Civil Discussion: Fiscal Cliff Diving and the Loss of 50 Precious Dollars a Month

“Your loss of $7 beers might prevent a senior citizen’s benefits from being cut. Kinda calls into question the morality of being against ALL tax raises, doesn’t it?”

Every Friday in Civil Discussion, Ben Bartlett (Christ and Pop Culture writer who majored in Political Theory) and Richard Clark (Christ and Pop Culture editor-in-chief, and a political spectator who is friends with a guy who majored in Political Theory) discuss political events as they happen over email, hashing out the meaning and manipulations behind them. Also just being bros. 

Richard: Hey Ben, I hope you had a good New Year’s Eve!Speaking of great New Year’s Eve, let’s talk about the whole fiscal cliff thing: what on earth just happened?

Ben: Well, it’s safe to say that Republicans blinked. The President wanted to make tax breaks for the middle class permanent, and wanted to raise taxes for the upper 2%, and he got it. Meanwhile, the Republicans looked petulant and childish for whining about increased taxes for rich people.

That said, there are still a couple major challenges here. First, there are still major tax reforms and spending cuts that need to be made to address the deficit. This did nothing to help that situation. Second, Obama is going to have a tough time with PR because despite the fact that he technically saved lots of tax money for the middle class, in fact our paychecks are still going to be lower; say, about 50 bucks each paycheck for someone like me. He’ll have to own that, because the Republicans have made clear that they are against all tax raises.

Case in point: When I came to work this morning, several people (admittedly they are Republicans) were already complaining about how the President is giving federal workers a pay raise and is increasing their taxes by 1000 bucks per year. They essentially viewed their current tax situation as a given entitlement, rather than the temporary thing it was supposed to be.

Also, how crazy is it that again the President and the Speaker couldn’t get anything done, and again they were bailed out by Biden and McConnell? Biden is no Machiavellian like Cheney was, but he has certainly emerged as the key deal-maker in an administration that is woefully short on them.

Richard: Yeah, it was definitely an interesting turn of events.

So I am going to take a wild guess here and say that we are not in the clear now? Like, we’re basically still screwed, right? Should we have gone ahead and jumped off the cliff instead of pass a crappy bill?

Also – our taxes are going up now! $50 a month out of my paycheck is a lot! Ben, Obama stole a videogame a month from me. Or was it a Republican? Either way, DISASTER!

Ben: Your reaction speaks volumes about American politics. Considered correctly, for two years you were given an extra 50 bucks per month, so you could buy important games like Rat on a Skateboard and Lollipop Chainsaw. That period has simply come to an end.

But, like so many Americans (and children under the age of 6), you feel entitled and ungrateful. No wonder politicians make short-term promises and change their minds with the wind!

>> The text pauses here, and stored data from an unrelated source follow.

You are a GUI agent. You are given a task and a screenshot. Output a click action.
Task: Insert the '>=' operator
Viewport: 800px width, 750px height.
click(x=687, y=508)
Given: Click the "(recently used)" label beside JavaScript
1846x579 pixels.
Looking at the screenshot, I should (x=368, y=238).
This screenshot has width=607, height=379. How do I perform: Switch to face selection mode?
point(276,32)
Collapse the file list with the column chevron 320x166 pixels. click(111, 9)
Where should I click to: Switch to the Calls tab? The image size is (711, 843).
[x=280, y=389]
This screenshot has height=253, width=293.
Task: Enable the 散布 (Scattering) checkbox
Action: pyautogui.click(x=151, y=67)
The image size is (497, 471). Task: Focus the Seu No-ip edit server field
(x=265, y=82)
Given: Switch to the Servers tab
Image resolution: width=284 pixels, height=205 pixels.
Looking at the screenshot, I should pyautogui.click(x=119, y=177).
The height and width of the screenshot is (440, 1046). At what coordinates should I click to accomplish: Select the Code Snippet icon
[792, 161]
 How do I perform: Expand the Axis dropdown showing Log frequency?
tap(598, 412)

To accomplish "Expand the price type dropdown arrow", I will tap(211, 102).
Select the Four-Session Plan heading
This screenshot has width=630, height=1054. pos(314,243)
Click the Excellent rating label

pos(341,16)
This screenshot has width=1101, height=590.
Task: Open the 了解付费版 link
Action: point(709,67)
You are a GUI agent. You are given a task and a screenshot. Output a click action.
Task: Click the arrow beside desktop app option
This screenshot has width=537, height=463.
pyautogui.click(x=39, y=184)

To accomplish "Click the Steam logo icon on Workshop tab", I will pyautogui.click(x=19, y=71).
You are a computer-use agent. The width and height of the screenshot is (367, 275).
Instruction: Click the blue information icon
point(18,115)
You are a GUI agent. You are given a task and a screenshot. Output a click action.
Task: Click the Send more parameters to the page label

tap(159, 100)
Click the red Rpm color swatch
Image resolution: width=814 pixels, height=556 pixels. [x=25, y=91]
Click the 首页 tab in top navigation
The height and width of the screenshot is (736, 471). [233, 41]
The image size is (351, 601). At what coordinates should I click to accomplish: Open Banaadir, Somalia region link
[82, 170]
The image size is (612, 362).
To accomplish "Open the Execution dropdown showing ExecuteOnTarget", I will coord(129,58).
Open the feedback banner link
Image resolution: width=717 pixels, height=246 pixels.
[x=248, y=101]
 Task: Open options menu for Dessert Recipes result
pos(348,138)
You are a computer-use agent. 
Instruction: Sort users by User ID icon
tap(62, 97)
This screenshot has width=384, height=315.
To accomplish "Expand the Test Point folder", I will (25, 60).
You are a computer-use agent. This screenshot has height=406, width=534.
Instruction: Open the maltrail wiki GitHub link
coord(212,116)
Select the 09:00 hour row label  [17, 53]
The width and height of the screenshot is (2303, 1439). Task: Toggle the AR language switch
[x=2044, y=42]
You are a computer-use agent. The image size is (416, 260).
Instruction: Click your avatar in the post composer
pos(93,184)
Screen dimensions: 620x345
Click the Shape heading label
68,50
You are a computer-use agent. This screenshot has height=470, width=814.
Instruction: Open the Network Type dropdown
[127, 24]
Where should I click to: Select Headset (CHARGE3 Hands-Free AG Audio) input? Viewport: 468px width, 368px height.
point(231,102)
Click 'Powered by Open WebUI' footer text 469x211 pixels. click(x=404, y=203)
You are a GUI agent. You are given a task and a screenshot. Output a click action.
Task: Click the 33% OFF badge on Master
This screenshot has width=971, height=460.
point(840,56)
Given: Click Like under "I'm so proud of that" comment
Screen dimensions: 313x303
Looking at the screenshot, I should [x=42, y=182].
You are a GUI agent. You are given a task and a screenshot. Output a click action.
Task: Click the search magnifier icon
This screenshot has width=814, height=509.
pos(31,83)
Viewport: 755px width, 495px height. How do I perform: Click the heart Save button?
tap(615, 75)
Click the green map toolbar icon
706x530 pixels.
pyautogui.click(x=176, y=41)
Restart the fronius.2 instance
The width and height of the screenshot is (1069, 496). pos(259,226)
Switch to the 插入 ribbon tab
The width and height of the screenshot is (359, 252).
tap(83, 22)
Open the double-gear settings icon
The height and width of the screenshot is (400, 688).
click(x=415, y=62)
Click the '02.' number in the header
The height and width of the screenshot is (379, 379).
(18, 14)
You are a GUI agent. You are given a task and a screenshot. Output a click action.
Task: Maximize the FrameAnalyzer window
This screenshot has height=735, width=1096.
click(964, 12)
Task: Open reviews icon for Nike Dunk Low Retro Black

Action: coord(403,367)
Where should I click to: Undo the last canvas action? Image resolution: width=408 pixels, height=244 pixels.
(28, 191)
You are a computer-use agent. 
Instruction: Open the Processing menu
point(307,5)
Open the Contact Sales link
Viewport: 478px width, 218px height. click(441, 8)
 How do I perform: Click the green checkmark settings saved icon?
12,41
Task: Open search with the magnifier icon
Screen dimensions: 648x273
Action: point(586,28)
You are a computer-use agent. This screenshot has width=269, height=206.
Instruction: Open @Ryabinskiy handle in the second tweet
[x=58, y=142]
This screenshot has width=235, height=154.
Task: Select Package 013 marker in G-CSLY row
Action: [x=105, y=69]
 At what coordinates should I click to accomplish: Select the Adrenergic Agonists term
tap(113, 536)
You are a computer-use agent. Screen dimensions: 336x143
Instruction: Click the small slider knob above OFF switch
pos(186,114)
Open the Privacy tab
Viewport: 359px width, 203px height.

I don’t think we’re screwed. It just means there’s more changes still to come, because the national debt is still a problem that needs to be addressed and our economy is still moving slowly.

On the other hand, the stock market did go up yesterday. And that pretty much justifies anything, right?

Richard: I DID NOT PAY FOR LOLLIPOP CHAINSAW THAT WAS A FREE REVIEW COPY HOW DAAAAARRRE YOUUUUU.

But yeah I had forgotten that my Rat on a Skateboard money was a temporary tax break measure. But you’re telling me that those kinds of tax hikes (or tax normalizations, I dunno whatever) aren’t bad for the economy? Because I am already telling myself I’ve got to spend less, which is kind of a bummer for those places where I am usually like HEY OKAY I’LL TAKE A $7 BEER.

Ben: “Good for the economy” is a more fluid concept than you might imagine. For example, it sounds “bad” for the economy that people have slightly less money to spend. But that money is being given to Social Security. If Social Security’s costs go over the amount of Social Security taxes produced by the American workforce, the government will have to borrow to pay those costs. And what does borrowing mean? An increase in the national debt (the alternative is cutting benefits, which could also have a detrimental effect on the economy in a variety of ways).

The economy has so many moving parts that things which seem bad in one spot might be good in another spot, so determining the “best” spot for taxes and programs and the like is actually quite difficult. Your loss of $7 beers might prevent a senior citizen’s benefits from being cut. Kinda calls into question the morality of being against ALL tax raises, doesn’t it?

At the same time, there is some amazingly wasteful spending that goes on in government. Elected officials have an amazing ability to forget that the huge dollar numbers they play with started with struggling artists and low level office workers like us. Wouldn’t it be nice if they didn’t fund anything that wasn’t as beneficial as leaving that money in our pockets?

About Ben Bartlett

Ben Bartlett lives in Louisville, Ky., with his wife and two terrific kids. His degree is in Political Theory and Constitutional Democracy from Michigan State University, and he has a bunch of education from a bunch of other places with nothing official to show for it. He has taught high school speech and debate, worked for a congressman in Washington DC, and worked in the health and energy industries. He is interested in how pop culture, history, politics, and theology interact with the inner and community lives of individuals... which is weird because he now works as a business analyst. Few things make him happier than reading, discussing, and recommending books.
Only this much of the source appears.